Architecture

What is API.audio?

API.audio is organised along the lines of a “traditional” audio production process which has 4 parts:

  • Script:
    This is text which normally would be spoken and recorded by a voice. One of the strengths of creating audio synthetically is its scalability. Api.audio therefore offers a variety of tools to organise such content efficiently, version it (eg for personalisation or to make it dynamic) and arrange it so it is ready for production.

  • Speech:
    The api.audio speech functionality allows you to generate speech from text (text-to-speech aka TTS) with a plethora of synthetic voices being available. You can also clone a voice and make it available through the API or upload voice snippets that have been recorded by a voice actor that are to be used somewhere in the production process.

  • Sound:
    Audio production usually involves adding music and various sound elements to recorded speech as well as applying audio effects. This makes it more lively and pleasant to listen to. Api.audio allows you to choose from a variety of sound templates or to create your own which can then be combined with a speech track.

  • Production:
    Finally, a file (eg an .mp3 or a .wav file) is created. In order to make it sound like a professional audio production, it usually requires various effects to be applied. This is commonly referred to as post processing or mastering.
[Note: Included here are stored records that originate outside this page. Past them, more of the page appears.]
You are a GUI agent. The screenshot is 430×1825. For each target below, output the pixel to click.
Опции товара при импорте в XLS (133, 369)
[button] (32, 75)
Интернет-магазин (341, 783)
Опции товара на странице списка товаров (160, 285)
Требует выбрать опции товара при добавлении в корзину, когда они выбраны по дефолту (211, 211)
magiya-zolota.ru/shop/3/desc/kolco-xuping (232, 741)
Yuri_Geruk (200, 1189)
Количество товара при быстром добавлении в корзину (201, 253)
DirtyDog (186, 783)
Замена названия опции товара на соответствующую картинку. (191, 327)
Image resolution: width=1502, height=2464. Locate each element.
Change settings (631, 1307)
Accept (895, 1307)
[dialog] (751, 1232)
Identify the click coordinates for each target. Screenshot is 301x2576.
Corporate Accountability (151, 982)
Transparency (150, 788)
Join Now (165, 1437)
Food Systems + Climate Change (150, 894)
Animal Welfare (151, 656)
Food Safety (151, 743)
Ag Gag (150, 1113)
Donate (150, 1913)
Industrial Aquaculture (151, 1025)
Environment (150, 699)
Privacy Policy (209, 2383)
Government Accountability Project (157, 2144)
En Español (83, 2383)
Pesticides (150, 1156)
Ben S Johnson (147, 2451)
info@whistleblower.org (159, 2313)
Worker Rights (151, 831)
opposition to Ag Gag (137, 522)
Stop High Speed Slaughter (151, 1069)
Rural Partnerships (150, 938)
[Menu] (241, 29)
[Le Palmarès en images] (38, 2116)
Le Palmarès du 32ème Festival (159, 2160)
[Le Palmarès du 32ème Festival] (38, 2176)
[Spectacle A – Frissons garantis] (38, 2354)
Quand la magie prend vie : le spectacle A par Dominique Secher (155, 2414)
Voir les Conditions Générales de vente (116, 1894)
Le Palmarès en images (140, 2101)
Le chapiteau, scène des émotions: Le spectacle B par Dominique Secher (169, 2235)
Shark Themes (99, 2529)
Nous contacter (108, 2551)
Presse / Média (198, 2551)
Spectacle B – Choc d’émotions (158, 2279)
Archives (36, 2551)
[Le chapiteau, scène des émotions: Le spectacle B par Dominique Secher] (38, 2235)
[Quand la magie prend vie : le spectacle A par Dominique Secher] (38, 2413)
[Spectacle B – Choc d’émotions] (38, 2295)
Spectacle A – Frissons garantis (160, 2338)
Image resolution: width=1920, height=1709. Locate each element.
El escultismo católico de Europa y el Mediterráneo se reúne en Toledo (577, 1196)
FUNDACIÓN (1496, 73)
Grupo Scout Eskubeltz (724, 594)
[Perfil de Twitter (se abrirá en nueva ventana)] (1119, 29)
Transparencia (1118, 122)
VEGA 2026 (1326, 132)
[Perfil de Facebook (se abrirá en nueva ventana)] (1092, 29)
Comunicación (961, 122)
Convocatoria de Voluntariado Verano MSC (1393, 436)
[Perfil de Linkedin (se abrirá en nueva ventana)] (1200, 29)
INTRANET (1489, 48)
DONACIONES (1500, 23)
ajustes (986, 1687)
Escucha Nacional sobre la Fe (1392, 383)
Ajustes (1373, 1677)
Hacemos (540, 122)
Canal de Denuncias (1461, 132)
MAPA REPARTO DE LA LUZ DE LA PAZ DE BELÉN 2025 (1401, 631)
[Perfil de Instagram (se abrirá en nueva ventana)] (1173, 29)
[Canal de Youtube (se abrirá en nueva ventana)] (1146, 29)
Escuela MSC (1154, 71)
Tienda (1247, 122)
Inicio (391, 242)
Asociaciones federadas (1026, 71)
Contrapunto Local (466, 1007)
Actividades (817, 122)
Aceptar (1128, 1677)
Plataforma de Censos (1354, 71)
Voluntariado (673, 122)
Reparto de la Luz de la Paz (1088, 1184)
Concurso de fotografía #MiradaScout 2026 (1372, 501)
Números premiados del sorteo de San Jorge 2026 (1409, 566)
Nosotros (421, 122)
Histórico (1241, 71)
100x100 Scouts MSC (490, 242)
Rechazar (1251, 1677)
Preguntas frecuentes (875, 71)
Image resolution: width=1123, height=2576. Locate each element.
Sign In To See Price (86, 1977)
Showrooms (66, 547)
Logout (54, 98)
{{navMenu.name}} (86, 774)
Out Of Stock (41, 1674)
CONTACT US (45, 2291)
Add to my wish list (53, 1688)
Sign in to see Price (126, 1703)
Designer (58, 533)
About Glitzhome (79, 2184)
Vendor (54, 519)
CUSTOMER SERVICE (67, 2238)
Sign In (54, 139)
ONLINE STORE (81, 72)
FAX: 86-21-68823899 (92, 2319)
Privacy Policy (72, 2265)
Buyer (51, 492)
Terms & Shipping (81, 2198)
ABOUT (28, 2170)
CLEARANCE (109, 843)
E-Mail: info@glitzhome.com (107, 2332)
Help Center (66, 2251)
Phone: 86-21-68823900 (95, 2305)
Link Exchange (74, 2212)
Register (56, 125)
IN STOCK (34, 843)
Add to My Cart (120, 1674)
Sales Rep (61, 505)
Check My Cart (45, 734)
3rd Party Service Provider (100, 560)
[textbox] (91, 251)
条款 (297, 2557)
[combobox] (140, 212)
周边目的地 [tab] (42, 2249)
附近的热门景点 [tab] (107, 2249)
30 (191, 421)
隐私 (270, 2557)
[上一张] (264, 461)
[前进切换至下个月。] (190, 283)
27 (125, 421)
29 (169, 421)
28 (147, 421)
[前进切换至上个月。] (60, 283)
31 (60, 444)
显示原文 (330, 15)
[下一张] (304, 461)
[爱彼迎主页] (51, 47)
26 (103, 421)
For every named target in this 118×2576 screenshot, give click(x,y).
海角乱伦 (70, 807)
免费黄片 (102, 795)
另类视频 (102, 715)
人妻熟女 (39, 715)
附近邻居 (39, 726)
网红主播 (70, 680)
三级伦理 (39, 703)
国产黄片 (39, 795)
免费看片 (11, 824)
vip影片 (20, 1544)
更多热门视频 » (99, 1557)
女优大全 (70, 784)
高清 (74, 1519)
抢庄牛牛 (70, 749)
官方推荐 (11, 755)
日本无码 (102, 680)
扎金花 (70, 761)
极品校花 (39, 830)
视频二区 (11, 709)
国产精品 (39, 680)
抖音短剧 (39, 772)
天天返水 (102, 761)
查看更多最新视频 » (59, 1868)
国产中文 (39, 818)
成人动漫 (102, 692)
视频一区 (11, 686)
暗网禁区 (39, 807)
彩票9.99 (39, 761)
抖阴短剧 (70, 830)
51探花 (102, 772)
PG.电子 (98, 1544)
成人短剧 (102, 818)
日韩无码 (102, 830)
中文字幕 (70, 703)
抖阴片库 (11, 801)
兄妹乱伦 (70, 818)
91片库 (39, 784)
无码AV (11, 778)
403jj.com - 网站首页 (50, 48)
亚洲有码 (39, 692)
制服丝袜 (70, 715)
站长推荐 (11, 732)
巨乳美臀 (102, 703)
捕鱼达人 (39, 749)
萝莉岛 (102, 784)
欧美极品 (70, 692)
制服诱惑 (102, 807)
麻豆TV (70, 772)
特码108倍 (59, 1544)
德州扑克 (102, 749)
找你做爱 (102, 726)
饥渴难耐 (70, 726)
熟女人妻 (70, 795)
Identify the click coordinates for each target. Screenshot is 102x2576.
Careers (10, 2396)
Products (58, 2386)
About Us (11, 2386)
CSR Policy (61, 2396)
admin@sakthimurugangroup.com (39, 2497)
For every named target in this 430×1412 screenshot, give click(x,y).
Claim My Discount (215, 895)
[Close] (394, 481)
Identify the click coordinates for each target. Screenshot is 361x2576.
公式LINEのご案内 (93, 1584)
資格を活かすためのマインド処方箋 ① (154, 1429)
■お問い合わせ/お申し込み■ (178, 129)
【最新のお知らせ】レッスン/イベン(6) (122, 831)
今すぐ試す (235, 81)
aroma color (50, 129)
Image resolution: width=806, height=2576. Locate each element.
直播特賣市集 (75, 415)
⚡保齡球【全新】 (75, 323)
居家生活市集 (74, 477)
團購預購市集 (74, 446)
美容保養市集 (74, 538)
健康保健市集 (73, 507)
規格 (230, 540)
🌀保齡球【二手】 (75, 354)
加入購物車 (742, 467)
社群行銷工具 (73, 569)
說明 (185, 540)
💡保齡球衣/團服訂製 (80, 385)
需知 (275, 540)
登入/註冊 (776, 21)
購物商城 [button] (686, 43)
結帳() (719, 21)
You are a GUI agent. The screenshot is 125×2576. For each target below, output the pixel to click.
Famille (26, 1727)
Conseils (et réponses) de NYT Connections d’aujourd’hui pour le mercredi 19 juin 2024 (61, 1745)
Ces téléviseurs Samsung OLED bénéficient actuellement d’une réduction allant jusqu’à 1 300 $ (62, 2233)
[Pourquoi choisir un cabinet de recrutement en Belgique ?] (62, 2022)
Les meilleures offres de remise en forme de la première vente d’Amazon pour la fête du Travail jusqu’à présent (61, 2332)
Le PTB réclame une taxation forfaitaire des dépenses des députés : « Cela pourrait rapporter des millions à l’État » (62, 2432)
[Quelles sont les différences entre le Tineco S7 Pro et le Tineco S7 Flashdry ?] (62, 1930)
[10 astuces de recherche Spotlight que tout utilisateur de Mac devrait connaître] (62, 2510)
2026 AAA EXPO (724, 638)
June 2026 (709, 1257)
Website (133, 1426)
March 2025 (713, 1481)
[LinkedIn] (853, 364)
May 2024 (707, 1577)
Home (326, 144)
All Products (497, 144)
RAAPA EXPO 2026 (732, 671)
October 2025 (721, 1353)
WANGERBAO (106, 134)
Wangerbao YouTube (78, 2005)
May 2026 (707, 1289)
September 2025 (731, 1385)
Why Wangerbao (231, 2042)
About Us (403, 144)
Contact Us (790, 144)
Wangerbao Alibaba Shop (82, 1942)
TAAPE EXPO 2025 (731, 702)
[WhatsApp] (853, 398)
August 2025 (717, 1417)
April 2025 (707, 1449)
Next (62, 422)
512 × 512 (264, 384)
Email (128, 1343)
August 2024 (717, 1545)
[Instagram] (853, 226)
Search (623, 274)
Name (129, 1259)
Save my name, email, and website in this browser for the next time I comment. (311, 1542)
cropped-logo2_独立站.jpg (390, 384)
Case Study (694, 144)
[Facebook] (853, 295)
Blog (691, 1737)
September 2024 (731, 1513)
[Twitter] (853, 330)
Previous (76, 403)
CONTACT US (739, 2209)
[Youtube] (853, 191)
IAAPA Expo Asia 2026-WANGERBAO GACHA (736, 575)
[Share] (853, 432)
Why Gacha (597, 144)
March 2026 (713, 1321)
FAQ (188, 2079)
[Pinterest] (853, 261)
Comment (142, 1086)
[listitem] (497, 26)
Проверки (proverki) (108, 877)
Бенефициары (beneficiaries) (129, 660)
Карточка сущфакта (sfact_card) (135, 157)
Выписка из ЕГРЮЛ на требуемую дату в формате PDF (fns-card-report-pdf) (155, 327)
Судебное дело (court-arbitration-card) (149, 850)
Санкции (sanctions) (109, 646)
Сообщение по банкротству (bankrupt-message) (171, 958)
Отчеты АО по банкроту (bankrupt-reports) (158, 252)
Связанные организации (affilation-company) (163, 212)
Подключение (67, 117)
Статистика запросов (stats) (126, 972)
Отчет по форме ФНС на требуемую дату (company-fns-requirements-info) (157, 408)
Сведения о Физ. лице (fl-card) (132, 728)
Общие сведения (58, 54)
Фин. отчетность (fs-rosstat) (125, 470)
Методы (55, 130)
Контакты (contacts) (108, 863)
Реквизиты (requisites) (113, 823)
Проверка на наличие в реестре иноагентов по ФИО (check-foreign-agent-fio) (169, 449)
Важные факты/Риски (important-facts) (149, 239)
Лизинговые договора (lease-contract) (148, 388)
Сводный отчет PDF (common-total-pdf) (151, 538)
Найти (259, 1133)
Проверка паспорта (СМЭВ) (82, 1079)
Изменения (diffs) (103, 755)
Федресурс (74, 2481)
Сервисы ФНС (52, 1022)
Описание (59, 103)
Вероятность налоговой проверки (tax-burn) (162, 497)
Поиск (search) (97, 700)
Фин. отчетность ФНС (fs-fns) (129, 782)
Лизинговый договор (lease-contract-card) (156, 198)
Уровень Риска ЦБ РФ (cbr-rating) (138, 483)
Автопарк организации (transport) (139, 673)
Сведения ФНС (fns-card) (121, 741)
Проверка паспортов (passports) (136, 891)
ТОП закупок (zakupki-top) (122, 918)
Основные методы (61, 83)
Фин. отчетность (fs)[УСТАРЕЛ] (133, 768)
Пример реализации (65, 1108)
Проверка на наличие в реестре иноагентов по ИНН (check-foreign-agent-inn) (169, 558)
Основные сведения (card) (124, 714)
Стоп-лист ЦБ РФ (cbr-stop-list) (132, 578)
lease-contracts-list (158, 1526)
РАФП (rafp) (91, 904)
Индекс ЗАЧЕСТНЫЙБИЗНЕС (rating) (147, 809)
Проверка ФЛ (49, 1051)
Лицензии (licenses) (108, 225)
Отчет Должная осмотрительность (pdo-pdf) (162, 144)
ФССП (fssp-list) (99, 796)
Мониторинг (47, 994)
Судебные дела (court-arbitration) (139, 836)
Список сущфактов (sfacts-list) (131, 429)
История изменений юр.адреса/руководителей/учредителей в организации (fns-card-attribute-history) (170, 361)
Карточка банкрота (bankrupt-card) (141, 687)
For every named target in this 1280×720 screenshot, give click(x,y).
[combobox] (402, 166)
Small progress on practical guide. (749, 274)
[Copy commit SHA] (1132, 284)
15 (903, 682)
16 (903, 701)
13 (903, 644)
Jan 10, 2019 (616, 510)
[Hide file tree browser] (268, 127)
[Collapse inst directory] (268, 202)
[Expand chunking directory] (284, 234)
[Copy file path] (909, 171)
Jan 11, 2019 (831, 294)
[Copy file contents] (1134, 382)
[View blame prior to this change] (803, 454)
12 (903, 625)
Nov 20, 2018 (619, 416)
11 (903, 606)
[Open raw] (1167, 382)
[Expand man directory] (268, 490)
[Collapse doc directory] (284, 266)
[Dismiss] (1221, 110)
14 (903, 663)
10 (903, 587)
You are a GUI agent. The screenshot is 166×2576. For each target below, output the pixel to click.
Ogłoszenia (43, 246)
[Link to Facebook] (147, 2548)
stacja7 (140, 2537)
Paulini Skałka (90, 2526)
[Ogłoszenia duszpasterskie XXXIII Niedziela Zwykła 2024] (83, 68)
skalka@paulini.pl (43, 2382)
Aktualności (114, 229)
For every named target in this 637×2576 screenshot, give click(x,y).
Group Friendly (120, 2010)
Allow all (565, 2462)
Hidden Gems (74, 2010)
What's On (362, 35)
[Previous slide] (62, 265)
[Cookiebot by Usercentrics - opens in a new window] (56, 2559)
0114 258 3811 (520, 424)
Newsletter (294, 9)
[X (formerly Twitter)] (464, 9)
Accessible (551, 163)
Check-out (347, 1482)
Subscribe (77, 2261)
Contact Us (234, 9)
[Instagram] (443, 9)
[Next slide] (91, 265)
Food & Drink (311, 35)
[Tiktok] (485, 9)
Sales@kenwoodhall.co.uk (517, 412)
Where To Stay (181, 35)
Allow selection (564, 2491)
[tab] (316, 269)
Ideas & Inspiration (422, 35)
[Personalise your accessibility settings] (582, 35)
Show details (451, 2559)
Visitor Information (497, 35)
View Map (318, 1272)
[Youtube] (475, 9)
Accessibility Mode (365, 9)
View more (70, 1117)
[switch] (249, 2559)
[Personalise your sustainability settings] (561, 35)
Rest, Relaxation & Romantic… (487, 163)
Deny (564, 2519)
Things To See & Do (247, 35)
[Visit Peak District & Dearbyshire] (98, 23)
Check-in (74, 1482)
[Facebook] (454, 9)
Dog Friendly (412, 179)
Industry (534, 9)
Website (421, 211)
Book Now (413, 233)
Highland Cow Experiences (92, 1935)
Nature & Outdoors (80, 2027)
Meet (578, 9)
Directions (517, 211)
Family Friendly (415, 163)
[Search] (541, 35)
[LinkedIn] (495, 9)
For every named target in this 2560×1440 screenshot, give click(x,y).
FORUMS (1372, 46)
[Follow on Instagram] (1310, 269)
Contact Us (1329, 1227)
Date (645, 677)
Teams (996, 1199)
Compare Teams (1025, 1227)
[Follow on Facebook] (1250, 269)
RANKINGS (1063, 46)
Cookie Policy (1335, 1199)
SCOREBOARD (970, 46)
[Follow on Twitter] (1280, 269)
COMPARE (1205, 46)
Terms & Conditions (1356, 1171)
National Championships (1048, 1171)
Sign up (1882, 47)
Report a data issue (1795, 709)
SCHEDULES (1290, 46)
With api.audio you can programmatically produce large numbers of professionally sounding files without needing any audio production knowledge.

  • Scale:
    In order to make it easy to get content (text) into API.audio and distribute audio files into channels we offer convenient integrations. These allow you to pick up content (e.g. from your CMS, a blog, a spreadsheet or even twitter) and broadcast it to various destinations (e.g. your app, your Iot device or your slack channel).

👍

Did you know?

You do not need to use the entire production chain described above. You can pick and choose which components you need: e.g. it can make sense to only use api.audio’s speech capabilities or only the audio enhancement engine as each component is available via its own API.

📘

API.audio is RESTful

API.audio is organised around [Rest]. Our API has predictable resource-oriented URLs, returns JSON-encoded] responses, and uses standard HTTP response codes, authentication, and verbs.